ここで、このページの内容を使います。f(x)の逆関数を求めます。
一般解, (nを整数として)
f^{-1}(x) = 2\pi n - sin^{-1}(1 - 2x)
ですが、0 < x < 1 に注意すると、
f^{-1}(x) = \begin{cases} 1-\sqrt{1-x} & (0<x<1) \\ \text{未定義} & (x \leq 0, x \geq 1) \end{cases}
となります。
点群の生成と可視化
最後に確認のために、このようにして得られた変換式をtに適用し、uは一様乱数のままで、球面上に点を生成し、可視化してみます。このページの最初に表示している図が出力されます。

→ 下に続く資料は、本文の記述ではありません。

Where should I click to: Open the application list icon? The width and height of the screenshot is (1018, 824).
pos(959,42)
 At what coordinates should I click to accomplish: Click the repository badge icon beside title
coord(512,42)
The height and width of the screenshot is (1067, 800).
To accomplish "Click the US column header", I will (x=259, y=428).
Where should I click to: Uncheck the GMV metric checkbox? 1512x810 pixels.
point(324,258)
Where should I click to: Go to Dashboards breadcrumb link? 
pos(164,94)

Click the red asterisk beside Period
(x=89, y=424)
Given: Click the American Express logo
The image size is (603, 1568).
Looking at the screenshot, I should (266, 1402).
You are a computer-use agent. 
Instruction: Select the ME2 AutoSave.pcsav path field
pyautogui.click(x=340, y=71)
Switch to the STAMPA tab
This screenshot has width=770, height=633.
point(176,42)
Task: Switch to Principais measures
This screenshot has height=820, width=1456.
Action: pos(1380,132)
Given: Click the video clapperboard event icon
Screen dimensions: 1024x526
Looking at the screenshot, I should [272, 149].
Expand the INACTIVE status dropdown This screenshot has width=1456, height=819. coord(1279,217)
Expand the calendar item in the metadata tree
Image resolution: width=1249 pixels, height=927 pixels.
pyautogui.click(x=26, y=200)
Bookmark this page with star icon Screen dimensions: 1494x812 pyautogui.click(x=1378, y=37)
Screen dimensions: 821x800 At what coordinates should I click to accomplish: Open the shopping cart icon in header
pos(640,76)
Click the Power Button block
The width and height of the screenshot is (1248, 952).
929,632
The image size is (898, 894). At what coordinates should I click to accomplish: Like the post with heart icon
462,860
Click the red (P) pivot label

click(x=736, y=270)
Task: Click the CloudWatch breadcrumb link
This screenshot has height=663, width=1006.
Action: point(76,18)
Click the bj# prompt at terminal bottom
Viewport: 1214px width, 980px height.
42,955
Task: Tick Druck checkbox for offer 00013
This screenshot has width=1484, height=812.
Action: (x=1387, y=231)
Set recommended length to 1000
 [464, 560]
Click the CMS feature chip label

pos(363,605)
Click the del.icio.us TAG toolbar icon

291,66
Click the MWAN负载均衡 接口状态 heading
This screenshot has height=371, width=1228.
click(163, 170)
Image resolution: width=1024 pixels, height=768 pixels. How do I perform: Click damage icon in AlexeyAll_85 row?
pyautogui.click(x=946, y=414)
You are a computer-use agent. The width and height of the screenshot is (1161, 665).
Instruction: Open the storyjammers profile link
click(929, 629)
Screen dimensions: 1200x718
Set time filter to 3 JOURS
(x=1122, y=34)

import matplotlib.pyplot as plt
from mpl_toolkits.mplot3d import Axes3D
import random
points = []
for i in range(10000):
t = random.random()
t = - np.arcsin(1-2*t)
u = random.random() * 2 * np.pi - np.pi
x = np.cos(t) * np.cos(u)
y = np.cos(t) * np.sin(u)
z = np.sin(t)
points.append([x, y, z])
points = np.array(points)
fig = plt.figure(figsize=(15,15))
ax = Axes3D(fig)
ax.plot(points[:, 0], points[:,1], points[:, 2], "o", ms=2, mew=0.5)
plt.show()
均一に点を播くことができました。何かシミュレーションをやるときの初期値として使えそうです。
黄金比を使った点の撒き方
こちらの方法では、ランダムではなく、点と点の間隔が均等に近い配置になります。
コード
import numpy as np
import matplotlib.pyplot as plt
from mpl_toolkits.mplot3d import Axes3D
def fib(N):
f = (np.sqrt(5)-1)/2
arr = np.linspace(-N, N, N*2+1)
theta = np.arcsin(arr/N)
phi = 2*np.pi*arr*f
x = np.cos(theta)*np.cos(phi)
y = np.cos(theta)*np.sin(phi)
z = np.sin(theta)
return x, y, z
x, y, z = fib(10000)
fig = plt.figure(figsize=(15,15))
ax = Axes3D(fig)
ax.plot(x, y, z, "o", ms=2, mew=0.5)
plt.show()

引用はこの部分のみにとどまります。